Politics & Government

Attorney general might defend consumer-protection law after Bevin drops court appeal

Attorney General Andy Beshear and wife Britainy Beshear arrived at the viewing stand during the Governor's Inauguration Parade on Capital Avenue in Frankfort, Ky, on Dec. 8, 2015.
Attorney General Andy Beshear and wife Britainy Beshear arrived at the viewing stand during the Governor's Inauguration Parade on Capital Avenue in Frankfort, Ky, on Dec. 8, 2015. palcala@herald-leader.com

An “outraged” Attorney General Andy Beshear said Thursday he will try to defend a consumer-protection law challenged by the life insurance industry.

On Monday, Gov. Matt Bevin’s Department of Insurance dropped the state’s legal defense of the Unclaimed Life Insurance Benefits Act, which was being challenged by three insurance carriers owned by Kemper Corp. of St. Louis, Mo. Oral arguments in the case were scheduled for Friday at the Kentucky Supreme Court.

The law requires insurance companies to make “good faith efforts,” using public death records, to determine if policyholders have died so their benefits can be paid. Under former Gov. Steve Beshear — the attorney general’s father — the state argued that the law should apply to policies in effect when the law passed in 2012. The insurance companies sued, calling that a retroactive rewriting of their contract terms.

A Franklin Circuit Court judge sided with the state, but the Kentucky Court of Appeals overturned that decision and backed the insurance companies. With Bevin’s unexpected legal retreat from the Supreme Court, the Court of Appeals’ ruling appears to be the final say in the case.

The attorney general’s office has not been a party to the suit. Staff lawyers for the Public Protection Cabinet, which includes the Insurance Department, represented the state. However, Andy Beshear said Thursday that he will try to intervene.

“I was outraged to learn yesterday that the Kentucky Department of Insurance had turned its back on thousands of Kentuckians and their families by refusing to defend the Kentucky Unclaimed Life Insurance Benefits Act,” Beshear said.

If the Department of Insurance is going to abandon its duty to protect Kentuckians, the Office of the Attorney General is going to step in.

Attorney General Andy Beshear

“Despite serving as the state’s chief lawyer, my office was not consulted by the department. Rather, the department acted in a highly unusual manner, dropping a fully briefed case at the last minute,” Beshear said. “Because of the department’s reckless actions, this may be an uphill battle. But if the Department of Insurance is going to abandon its duty to protect Kentuckians, the Office of the Attorney General is going to step in.”

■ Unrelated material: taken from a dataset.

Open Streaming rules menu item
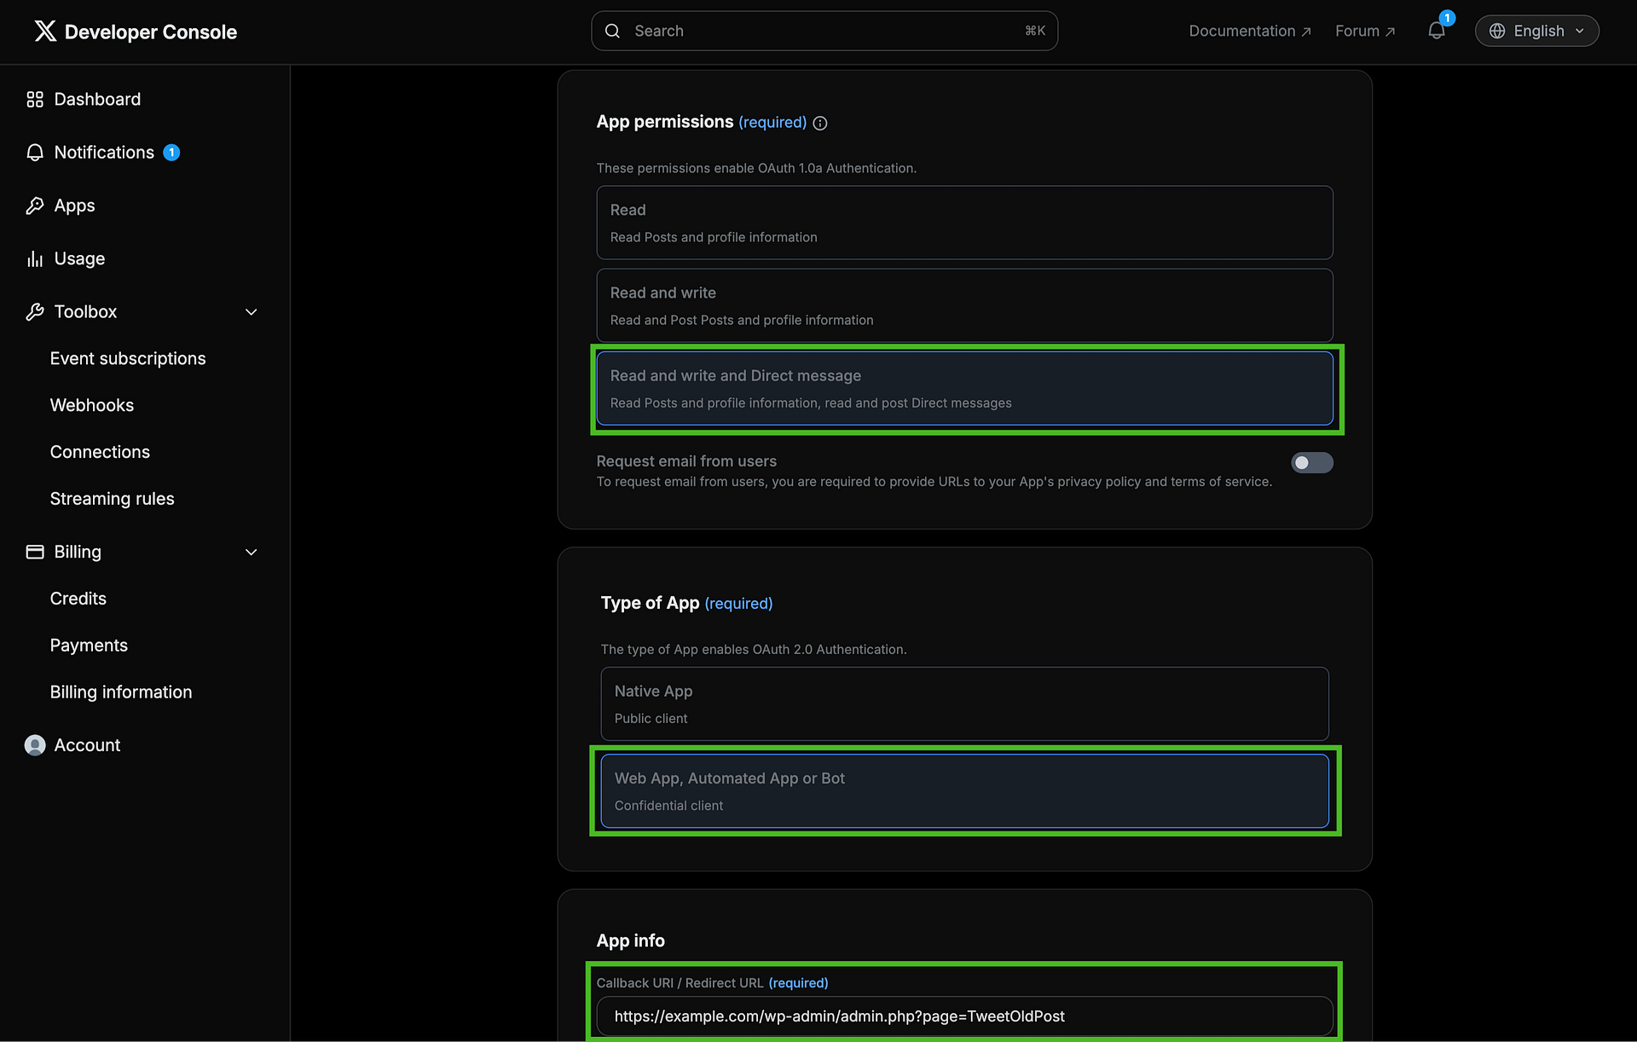The height and width of the screenshot is (1042, 1637). pyautogui.click(x=112, y=499)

Andy Beshear is a Democrat, like his father. Bevin, a Republican, took office in December.

At a news conference Thursday, Bevin defended his administration’s decision to reverse course.

The idea that we would use taxpayer money to fight something that is illegal was not determined to be a wise use of taxpayer money.

Gov. Matt Bevin

“In looking at all the legalities of this — I mean, basically the appeals court has ruled that what was being required, which was a retroactive application of the law, violated the law,” Bevin said. “And our thorough analysis of this from a legal perspective affirms that. So, the idea that we would use taxpayer money to fight something that is illegal was not determined to be a wise use of taxpayer money.”

Kemper holds more than 9,000 life insurance policies in Kentucky, mostly small “burial plans” with an average value of $4,800, nearly all of them sold door-to-door in poorer neighborhoods, according to legal briefs in the case.

Also on Thursday, House Banking and Insurance Chairman Jeff Greer stood on the House floor to withdraw a bill he filed Monday that would have written the insurance companies’ legal argument into statute, establishing that the consumer-protection law should not apply to policies issued prior to 2013.

Greer, D-Brandenburg, offered no reason for withdrawing the bill in the House. But earlier in the day, after Greer was criticized for the bill on the Kentucky Sports Radio show, Greer told host Matt Jones that he was mistaken to file it, and he apologized.

Greer, the bill’s sole sponsor, told the Herald-Leader earlier this week that he had not “really had a chance to read it yet,” though he refused to say who had written the bill if he had not. In a statement, Kemper Corp., the corporation suing the state over the law, acknowledged “indirect contact” with Greer prior to his filing the bill.